#### [Tarefas]
**1.** Indique se cada afirmação concorda com o texto sobre a IP Clause, respondendo sim ou não e citando literalmente as palavras decisivas: (a) segundo Sean Connor, a IP Clause visava apenas a proteção da parte substantiva da informação; (b) até 1970, as gravações de áudio de trabalhos não publicados eram protegidas em todos os Estados; (c) textos de ficção não poderiam receber nenhuma proteção.
**2.** Retome o texto sobre a IP Clause a partir do ponto em que ele termina.

#### [Texto fornecido]
::::

Desta forma, para Sean Connor a IP Clause tinha em mente apenas a proteção
da parte substantiva da informação, o que remeteria obviamente a trabalhos de
cunho científico. Textos de ficção poderiam ser protegidos naquilo que
contivessem de cunho substantivo. Isso explica o porque dos termos autor e
inventor serem usados como sinônimos em muitos textos da época. A cláusula
constitucional ao se referir a progresso no sentido da Encyclopédie remeteria
apenas aquelas áreas do conhecimento quantificáveis, passíveis de um
conhecimento objetivo. As demais áreas não estariam garantidas no plano federal
mas poderiam ser protegidos pelas legislações estaduais como, por exemplo, foi o
caso das gravações de áudio de trabalhos não publicados que até 1970 era
protegidas apenas em alguns Estados. Se
intenção dos legisladores da cláusula constitucional fosse a de promover as criações como obras literárias e
músicas, de cunho subjetivo, teriam optado no texto por fazer uma referência á
promoção da cultura. Isto pode significar que partes importantes da lei de
copyright atual dos Estados Unidos podem ser inconstitucionais, na medida em que protegem a expressão
criativa de tais trabalhos.

::::

#### [Material listado]

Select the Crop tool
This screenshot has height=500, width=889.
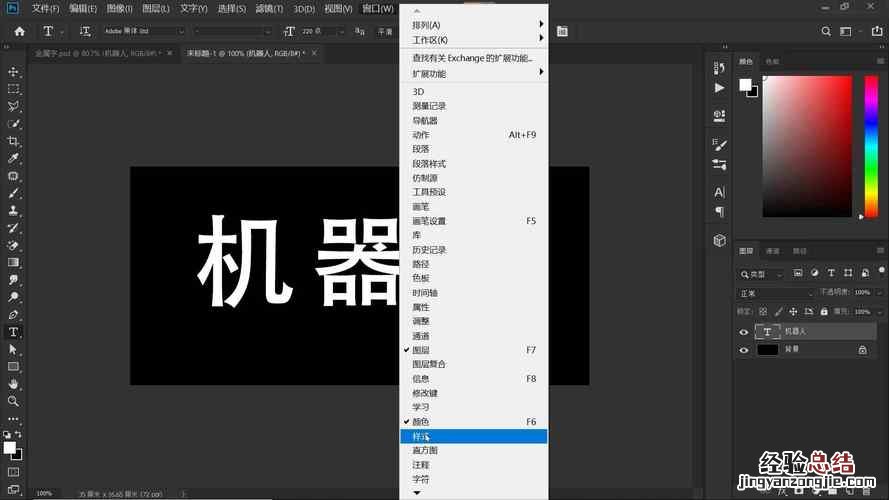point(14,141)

::::

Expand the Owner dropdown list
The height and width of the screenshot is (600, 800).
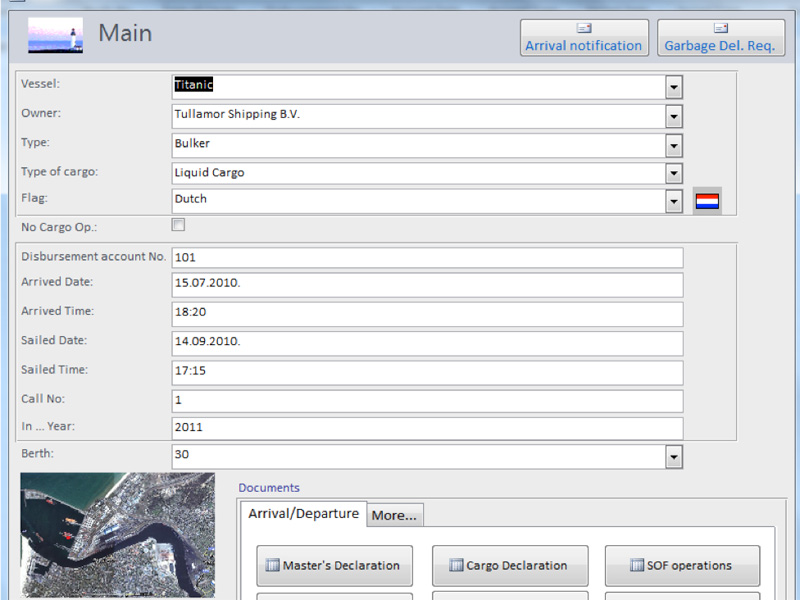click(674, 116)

::::

#### [Respostas por tarefa]
**1.**
(a) Sim: "para Sean Connor a IP Clause tinha em mente apenas a proteção da parte substantiva da informação".
(b) Não: "protegidas apenas em alguns Estados".
(c) Não: "Textos de ficção poderiam ser protegidos naquilo que contivessem de cunho substantivo".

**2.**
Encyclopédie Francesa [6]
[1] CONNOR, Sean. The Overlooked French
Influence on the Intellectual Property Clause, University of Washington School
of Law Research Paper No. 2014-05, http://papers.ssrn.com/sol3/papers.cfm?abstract_id=2409796
[2] Golan v. Holder, 132 S. Ct.
873 (2012).
[3] MOKYR, Joel. The European
enlightment and the origin of modern economic growth. In: HORN, Jeff;
ROSENBAND, Leonard; SMITH, Merritt Roe. Reconceptualizing the Industrial
Revolution, London:MT Press, 2010, p.70
[4] Mario Biagioli, Patent
Republic: Representing Inventions, Constructing Rights and Authors, 73 SOC.
RES. 1129 (2006).
[5] 101 U.S. 99, 100-101, 105
(1879)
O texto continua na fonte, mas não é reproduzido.